Mundos opuestos

Riquelme contempla, pero no escudriña; conoce, pero no calcula. Llega a la verdad mediante la intuición y no por la escala de la lógica. Es mentalmente la antítesis de Van Gaal. Otro mundo.
Tenía 12 años y ya era toda una celebridad en la villa San Jorge, de la localidad porteña de Don Torcuato. Ya entonces, inspirado por su ídolo, Claudio Marangoni, sabía manejar un equipo. Había alcanzado la verdad del fútbol. El resto es casi anecdótico. Pasar por la cantera del Argentinos Juniors, ganar la Copa Intercontinental con el Boca o conocer personalmente el Camp Nou no cambió lo esencial. Como dijo Carlos Bianchi, ex técnico del Boca: 'Formar un Riquelme es imposible. No se hace a pedido. Es un jugador único'.
Como en muchos barrios marginales de Buenos Aires, en la villa San Jorge jugar al fútbol se hacía tan complejo como sobrevivir. Y, como en muchas otras villas, se organizaban apuestas ilegales en torno a los partidos que disputaban los chavales. De modo que los jóvenes como Riquelme, cuando daban un pase, no sólo sabían que daban un pase. También sabían que arriesgaban el dinero de los apostadores, en algunos casos armados.

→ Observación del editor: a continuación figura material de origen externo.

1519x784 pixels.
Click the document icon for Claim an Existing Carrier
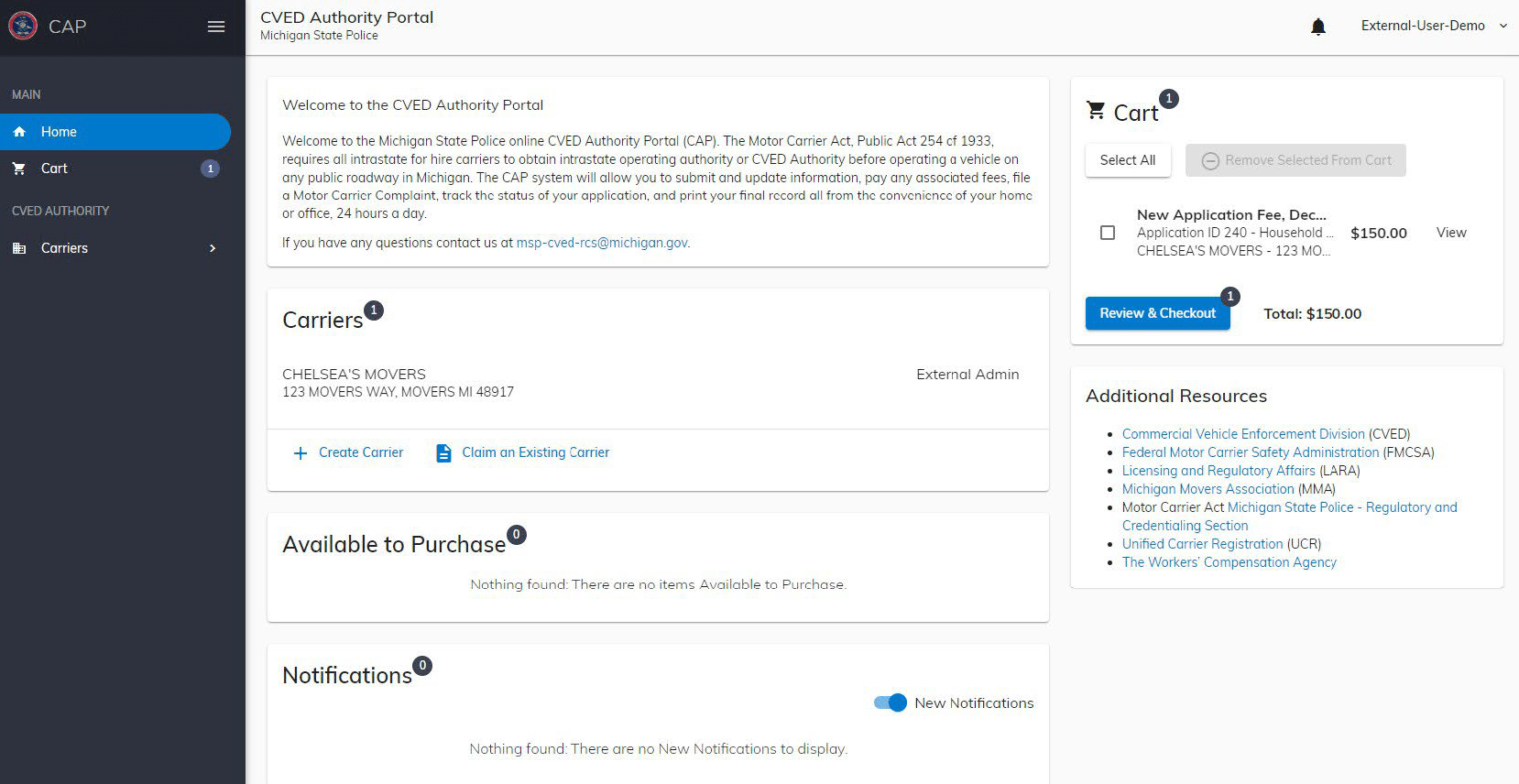443,453
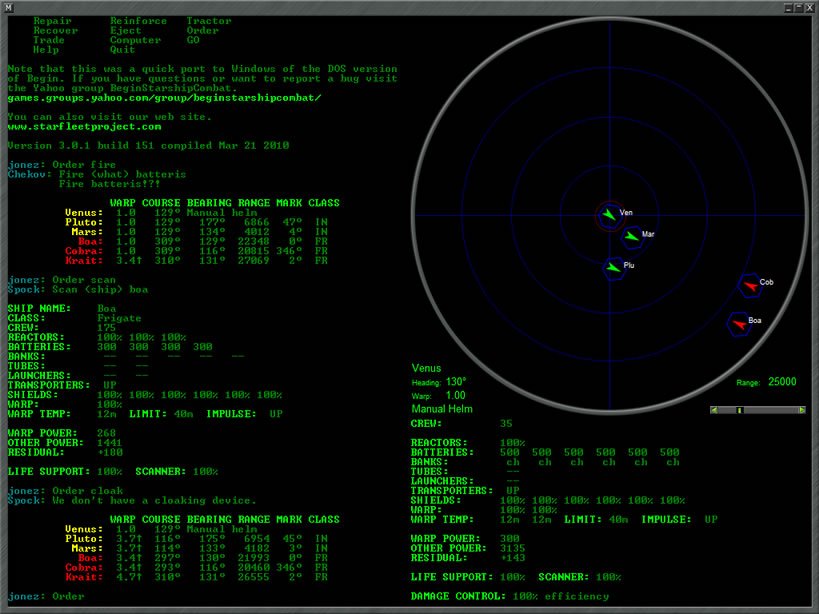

El estilo de Riquelme nunca se caracterizó por la urgencia, sino por la sabiduría profunda de quien sabe por instinto. Siempre jugó con aire de suficiencia. Esta impenetrable seguridad en sí mismo, unida al medio social en el que vivió 20 años, hizo de él un espíritu insensible a las imposiciones de técnicos con vocación científica. Ni Héctor Veira, ni Óscar Tabárez, ni Marcelo Bielsa le entrenaron sin sobresaltos. Sólo Bianchi supo establecer una relación armoniosa con él. 'Es el mejor 10 del mundo', dijo; 'tiene un gran manejo del balón y de las circunstancias del juego, una gran precisión para jugar en corto y en largo y un pase excelente. Da placer dirigirlo'.
Con Bianchi había días que Riquelme prefería no entrenarse, y descansaba. En el campo, poco más o menos, hacía lo que aprendió en Don Torcuato. El técnico no le pedía esfuerzos cuando no tenía el balón. Y, si le pedía algo, lo hacía pasándole la mano por el hombro y hablándole quedo, como si fuera su nieto.
Van Gaal y su ayudante, Andrea Joncker, le pidieron el miércoles, por duplicado, que jugara según unos diagramas y unas flechas escrupulosamente recogidos sobre campos a escala en papel blanco. Van Gaal resumía en aquellos signos su verdad codificadora. Riquelme las miró cortésmente simulando un leve interés.